Cryptocurrency exchange CoinFLEX said it has commenced arbitration in Hong Kong to recover $84 million from a single customer.
What Happened: In a blog post on Saturday, the platform's founders Sudhu Arumugam and Mark Lamb said they were optimistic that they would recover the customer’s $84 million debt within 12 months.
Last month, Lamb revealed that the customer in question was Roger Ver, a high-profile investor known in the community as “Bitcoin BTC/USD Jesus.”
At the time, CoinFLEX said that the debt associated with Ver’s account was $47 million worth of USDC. The exchange has now revised that figure to $84 million.
“The first estimate of [$47 million] which we communicated did not include the significant loss in liquidating his significant FLEX coin positions.

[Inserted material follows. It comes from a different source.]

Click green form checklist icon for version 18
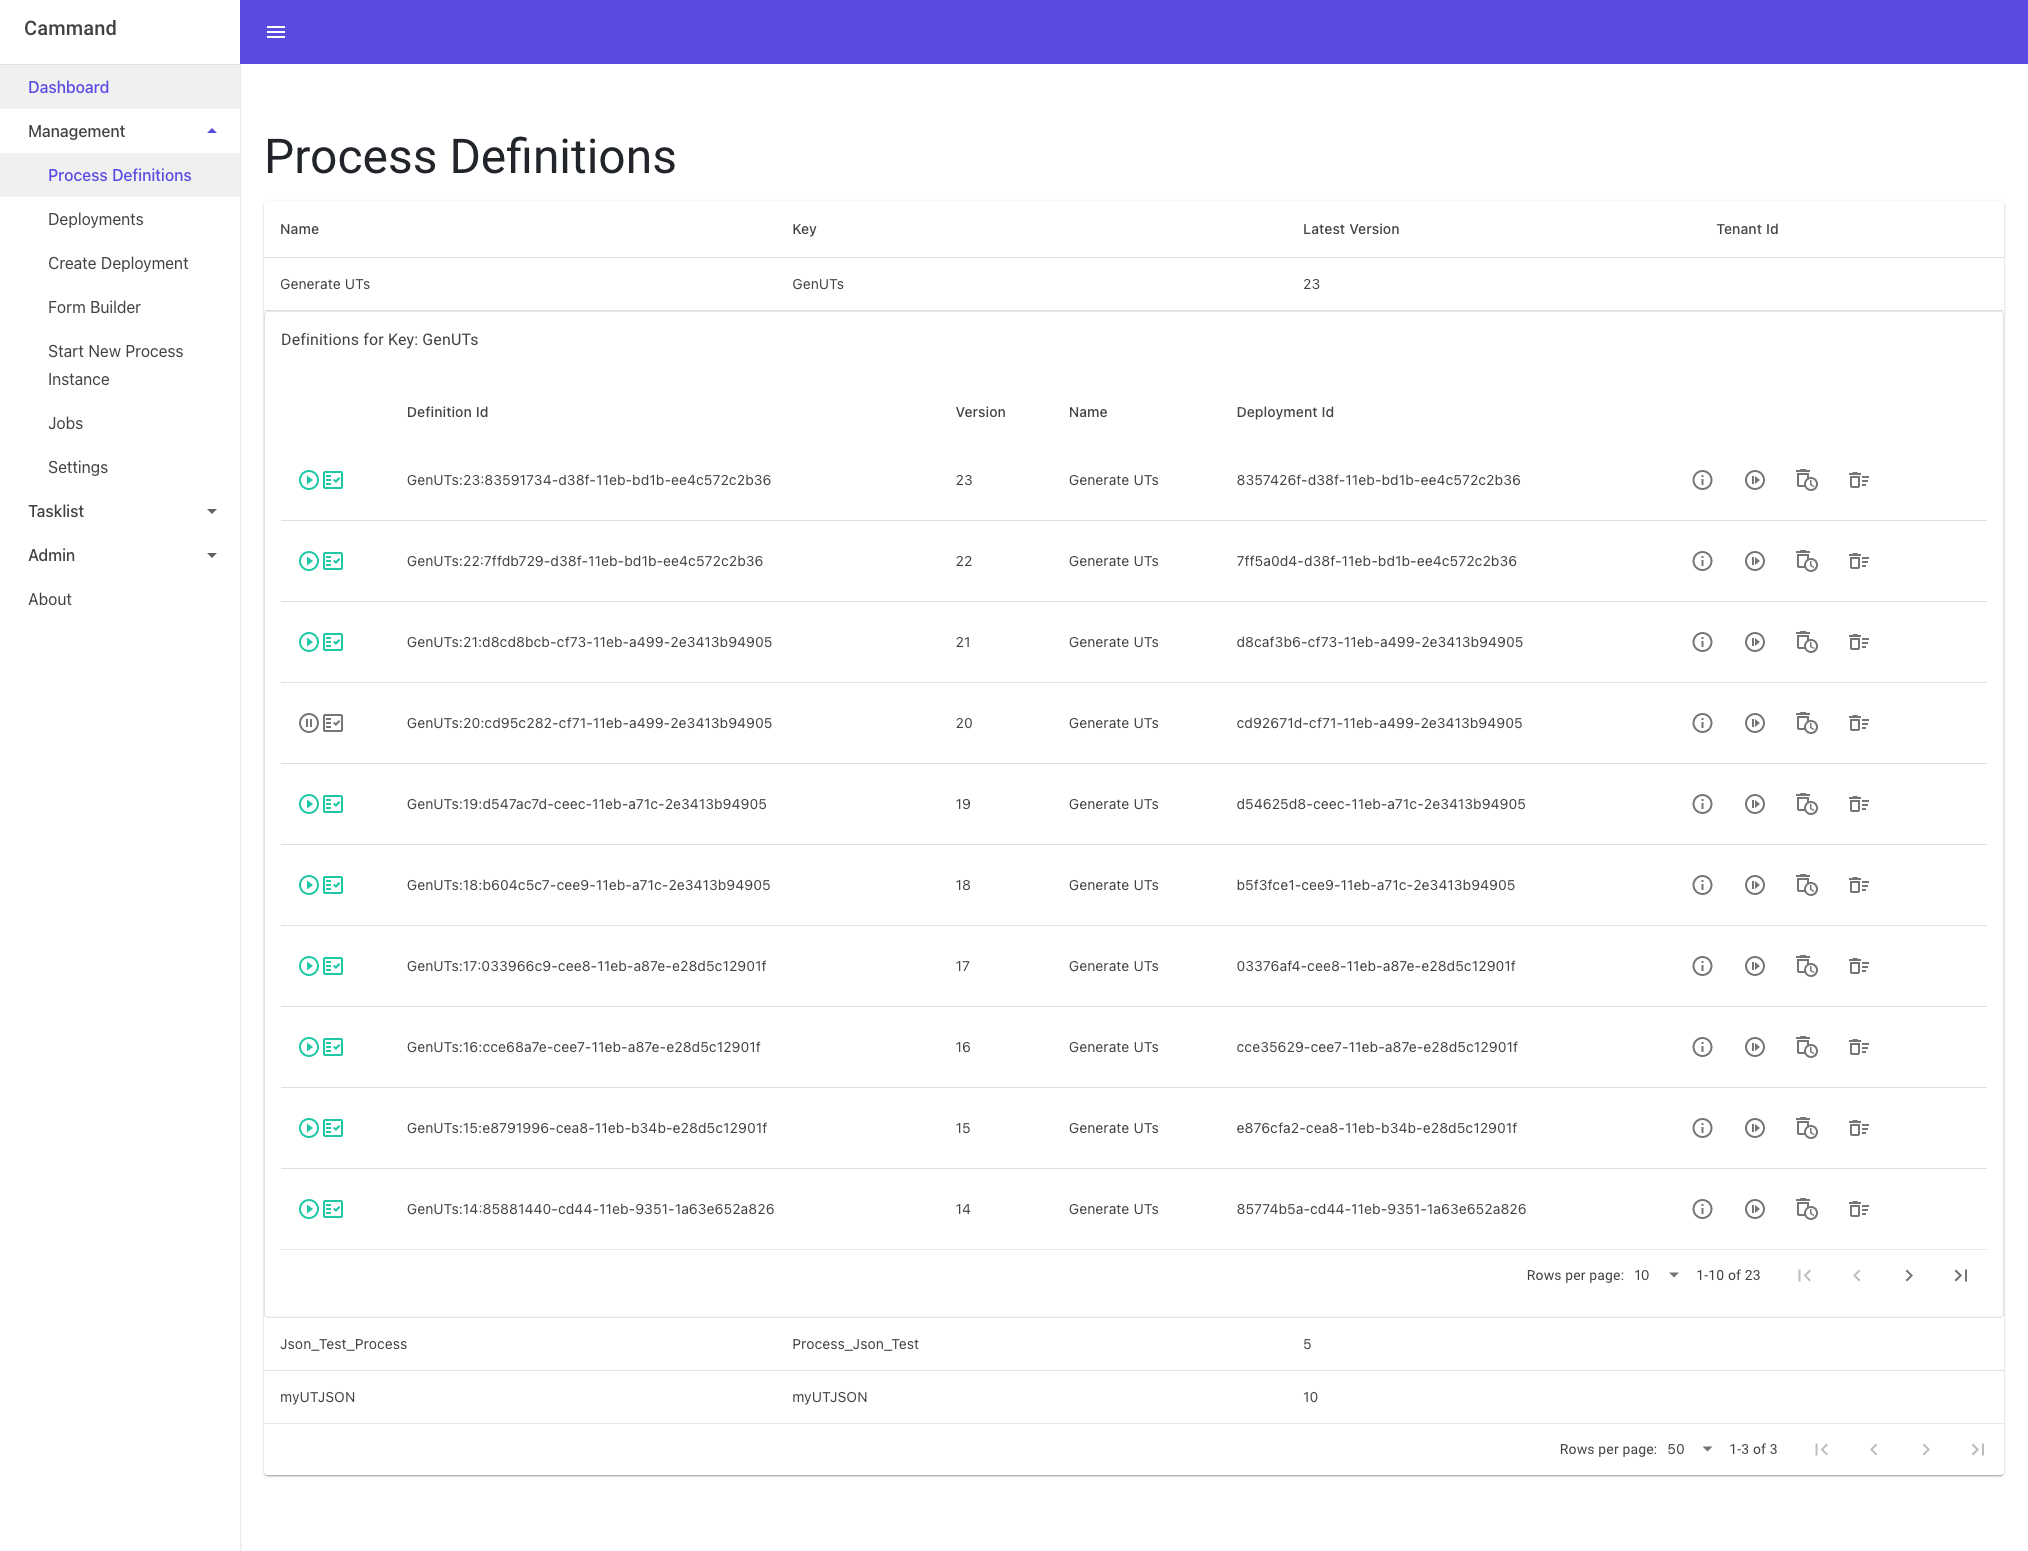(x=333, y=885)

Now that we have found a bid for that size, the liquidations have created a final deficit of [$84 million] for the account,” said the CoinFLEX founders.

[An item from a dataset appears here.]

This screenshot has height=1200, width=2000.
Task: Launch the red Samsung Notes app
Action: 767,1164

Arumugam and Lamb believe that Ver has a legal obligation to pay the total amount of his personal liability. Ver has denied allegations of owing money to CoinFLEX — instead, he says CoinFLEX owes him "a substantial sum of money."
The exchange said it plans to make 10% of balances available for withdrawal in the days to come. In order to do so, the platform would have to sell all non-native assets locked into USDC.
Price Action: CoinFLEX’s native token FLEX FLEX/USD dropped 66% after the exchange halted withdrawals. At press time, the token was trading at $0.28. BTC was trading at $20,617, down 3.93% over the last 24 hours.